DOCUMENT SEGMENT:
_____

13.3 The Confidential Information shall only be used, copied, reproduced, distributed or disclosed by the Merchant strictly for the purposes contemplated under this Agreement only. The Confidential Information may, however, be disclosed:
(a) to its employees or its legal and financial advisers strictly on a need to know basis to implement or perform this Agreement only provided its employees and advisers are subject to and maintain the confidentiality obligation under this Agreement and the Merchant shall indemnify Ecode for any damages, losses, cost and expenses suffered or incurred by Ecode arising out of or in connection with any breaches thereof by its employees and advisers; and/or
(b) if its disclosure becomes mandatory pursuant to any laws or any acts of authority or rules of any stock exchange, or is for the purposes of court proceedings.
13.4 Where the Merchant is required to disclose any Confidential Information pursuant to any laws or any acts of authority or rules of any stock exchange, or is for the purposes of court proceedings, the Merchant:
(a) shall where practicable and lawful give twenty four (24) hours’ notice to Ecode that it is required to disclose the Confidential Information so that Ecode has an opportunity to protect the confidentiality of its Confidential Information; and
(b) provides Ecode with a copy of the Confidential Information that the Merchant is to disclose.
13.5 Upon the expiry or termination of this Agreement, the Merchant shall promptly return to Ecode or, where instructed, destroy Confidential Information of Ecode and immediately cease using all Confidential Information. Where required by Ecode, the Merchant shall provide to Ecode a written undertaking confirming that it has fully complied with the requirements of this Clause 13.5 and that it is not in possession or control of any of Ecode’s Confidential Information.
13.6 The Merchant shall ensure that each of its personnel strictly complies with the obligations under this Clause 13
13.7 All ownership and Intellectual Property Rights in Ecode’s Confidential Information shall remain vested in Ecode.
13.8 The Parties therefore agree that the Ecode shall be entitled to obtain injunctive relief, or any other restraining or any other appropriate order against the Merchant in the event of any threat or disclosure of Confidential Information.
13.9 The obligations of the Merchant in this Clause 13 shall survive for a period of five (5) years after the termination or expiry of this Agreement.
14.1 The Merchant acknowledges that the copyright, designs, trademarks and other Intellectual Property Rights comprised in the information, text, graphics, scripts, software, technology, music, sound, photograph, logos, widgets, documents and/or any materials provided by Ecode (“Ecode’s IPR”) are the sole and exclusive property of Ecode and/or its licensors.
14.2 The Merchant may utilise the Ecode’s IPR strictly in accordance with the instruction and guidelines of Ecode issued and/or communicated by Ecode from time to time and solely for the activities contemplated in this Agreement only.

_____

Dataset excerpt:
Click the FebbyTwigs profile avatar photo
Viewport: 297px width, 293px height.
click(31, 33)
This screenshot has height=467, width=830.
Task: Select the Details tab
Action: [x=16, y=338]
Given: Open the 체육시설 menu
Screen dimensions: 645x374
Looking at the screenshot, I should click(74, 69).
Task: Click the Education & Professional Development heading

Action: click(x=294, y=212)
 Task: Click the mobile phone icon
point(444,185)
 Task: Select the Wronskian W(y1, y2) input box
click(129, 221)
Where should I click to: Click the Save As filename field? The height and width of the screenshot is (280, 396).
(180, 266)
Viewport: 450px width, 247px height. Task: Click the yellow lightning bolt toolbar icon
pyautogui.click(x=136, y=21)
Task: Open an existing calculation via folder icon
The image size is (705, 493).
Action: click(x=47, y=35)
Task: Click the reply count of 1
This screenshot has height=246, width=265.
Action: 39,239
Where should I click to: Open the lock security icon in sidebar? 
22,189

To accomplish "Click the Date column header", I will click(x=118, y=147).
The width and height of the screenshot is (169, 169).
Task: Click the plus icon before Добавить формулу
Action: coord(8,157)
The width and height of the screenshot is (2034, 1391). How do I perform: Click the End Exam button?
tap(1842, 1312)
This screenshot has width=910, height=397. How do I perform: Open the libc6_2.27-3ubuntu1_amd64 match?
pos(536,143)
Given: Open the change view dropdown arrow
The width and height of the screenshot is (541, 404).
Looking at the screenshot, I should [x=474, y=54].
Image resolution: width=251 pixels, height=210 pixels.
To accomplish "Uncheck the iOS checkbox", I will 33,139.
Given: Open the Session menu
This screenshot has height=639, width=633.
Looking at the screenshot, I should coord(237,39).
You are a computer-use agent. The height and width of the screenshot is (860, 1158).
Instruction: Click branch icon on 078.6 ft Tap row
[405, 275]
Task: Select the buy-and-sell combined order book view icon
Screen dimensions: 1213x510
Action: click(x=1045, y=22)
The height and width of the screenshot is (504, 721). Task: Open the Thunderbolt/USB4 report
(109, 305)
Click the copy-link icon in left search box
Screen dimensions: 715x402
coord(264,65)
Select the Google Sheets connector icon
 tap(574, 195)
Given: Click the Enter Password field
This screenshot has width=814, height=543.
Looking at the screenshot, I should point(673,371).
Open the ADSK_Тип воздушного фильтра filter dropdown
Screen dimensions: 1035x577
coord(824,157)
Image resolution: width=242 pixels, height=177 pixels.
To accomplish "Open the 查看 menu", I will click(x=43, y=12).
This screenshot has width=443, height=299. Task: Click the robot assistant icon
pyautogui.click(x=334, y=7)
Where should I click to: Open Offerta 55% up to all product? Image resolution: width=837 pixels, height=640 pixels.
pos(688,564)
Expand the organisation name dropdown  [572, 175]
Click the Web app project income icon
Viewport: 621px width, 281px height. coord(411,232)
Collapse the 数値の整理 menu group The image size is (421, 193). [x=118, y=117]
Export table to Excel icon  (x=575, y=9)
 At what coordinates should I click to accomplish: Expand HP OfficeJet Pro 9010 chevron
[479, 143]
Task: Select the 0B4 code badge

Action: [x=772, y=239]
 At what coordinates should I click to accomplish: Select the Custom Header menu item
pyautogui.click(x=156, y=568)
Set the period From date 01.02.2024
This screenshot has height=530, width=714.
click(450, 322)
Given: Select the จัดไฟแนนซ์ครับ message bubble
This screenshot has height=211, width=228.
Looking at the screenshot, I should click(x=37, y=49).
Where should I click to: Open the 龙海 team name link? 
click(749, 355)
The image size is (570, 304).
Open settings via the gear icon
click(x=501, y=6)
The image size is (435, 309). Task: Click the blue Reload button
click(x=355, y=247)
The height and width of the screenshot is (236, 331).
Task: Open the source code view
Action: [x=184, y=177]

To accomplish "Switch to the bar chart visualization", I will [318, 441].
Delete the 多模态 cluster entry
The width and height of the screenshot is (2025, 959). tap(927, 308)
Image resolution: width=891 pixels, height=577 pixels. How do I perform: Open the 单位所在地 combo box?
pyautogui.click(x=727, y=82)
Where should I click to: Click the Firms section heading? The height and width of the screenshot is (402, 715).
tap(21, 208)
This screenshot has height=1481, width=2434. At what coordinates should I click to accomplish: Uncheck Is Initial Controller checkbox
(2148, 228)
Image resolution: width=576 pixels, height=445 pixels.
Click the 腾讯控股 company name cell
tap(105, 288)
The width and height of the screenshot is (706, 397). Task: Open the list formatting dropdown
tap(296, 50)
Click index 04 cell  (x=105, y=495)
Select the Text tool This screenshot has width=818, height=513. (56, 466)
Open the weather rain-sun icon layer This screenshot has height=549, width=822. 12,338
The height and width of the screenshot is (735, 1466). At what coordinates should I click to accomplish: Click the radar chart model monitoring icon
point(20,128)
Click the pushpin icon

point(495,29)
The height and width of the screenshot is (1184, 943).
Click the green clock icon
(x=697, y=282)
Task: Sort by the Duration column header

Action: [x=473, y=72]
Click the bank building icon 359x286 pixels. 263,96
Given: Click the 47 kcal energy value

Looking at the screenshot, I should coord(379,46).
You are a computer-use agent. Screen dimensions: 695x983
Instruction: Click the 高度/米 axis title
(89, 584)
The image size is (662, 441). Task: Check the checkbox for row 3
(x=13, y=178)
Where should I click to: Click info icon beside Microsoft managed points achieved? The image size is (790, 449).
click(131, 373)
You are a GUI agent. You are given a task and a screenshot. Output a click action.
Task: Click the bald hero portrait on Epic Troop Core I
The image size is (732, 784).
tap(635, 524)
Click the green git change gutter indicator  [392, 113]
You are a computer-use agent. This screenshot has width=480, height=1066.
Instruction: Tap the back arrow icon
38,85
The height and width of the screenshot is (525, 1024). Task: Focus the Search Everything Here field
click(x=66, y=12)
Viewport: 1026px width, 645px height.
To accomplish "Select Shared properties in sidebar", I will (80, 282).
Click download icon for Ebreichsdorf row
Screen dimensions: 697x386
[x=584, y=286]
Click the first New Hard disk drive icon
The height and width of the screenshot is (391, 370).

_____

GIVEN REQUEST 1: For the Ecode merchant agreement, mark each statement yes or no and quote the deciding words: (a) The Merchant's obligations under Clause 13 survive for five years after the agreement ends. (b) Before a mandatory disclosure, the Merchant must give Ecode forty-eight hours' notice where practicable and lawful. (c) On expiry, ownership of the Intellectual Property Rights in Ecode's Confidential Information passes to the Merchant.
GIVEN REQUEST 2: Extend the Ecode merchant agreement past its last clause, 14.2.

EXERCISE OUTPUT 1:
(a) Yes: "The obligations of the Merchant in this Clause 13 shall survive for a period of five (5) years after the termination or expiry of this Agreement."
(b) No: "shall where practicable and lawful give twenty four (24) hours’ notice to Ecode"
(c) No: "All ownership and Intellectual Property Rights in Ecode’s Confidential Information shall remain vested in Ecode."

EXERCISE OUTPUT 2:
14.3 The Merchant further agrees and undertakes that save as expressly permitted in this Agreement it shall not without Ecode’s prior written consent:
(a) reproduce, copy, reverse compile, adapt, modify, distribute, commercially exploit, display, broadcast, hyperlink or transmit in any manner or by any means or store in an information retrieval system any part of Ecode’s IPR; and
(b) create or use derivative works from Ecode’s IPR.
15.1 Merchant shall always endeavour to keep all data related to the Transaction under this Agreement secure and will follow industry practice and any guidelines issued by any regulatory authority from time to time. As part of data security obligations Merchant shall not store Boost wallet authentication information (PIN/ OTP). Apart to fulfill its audit purposes, the Merchant acknowledges and agrees not to store the Boost wallet credentials of the Customer in any form including without limitation by creating logs.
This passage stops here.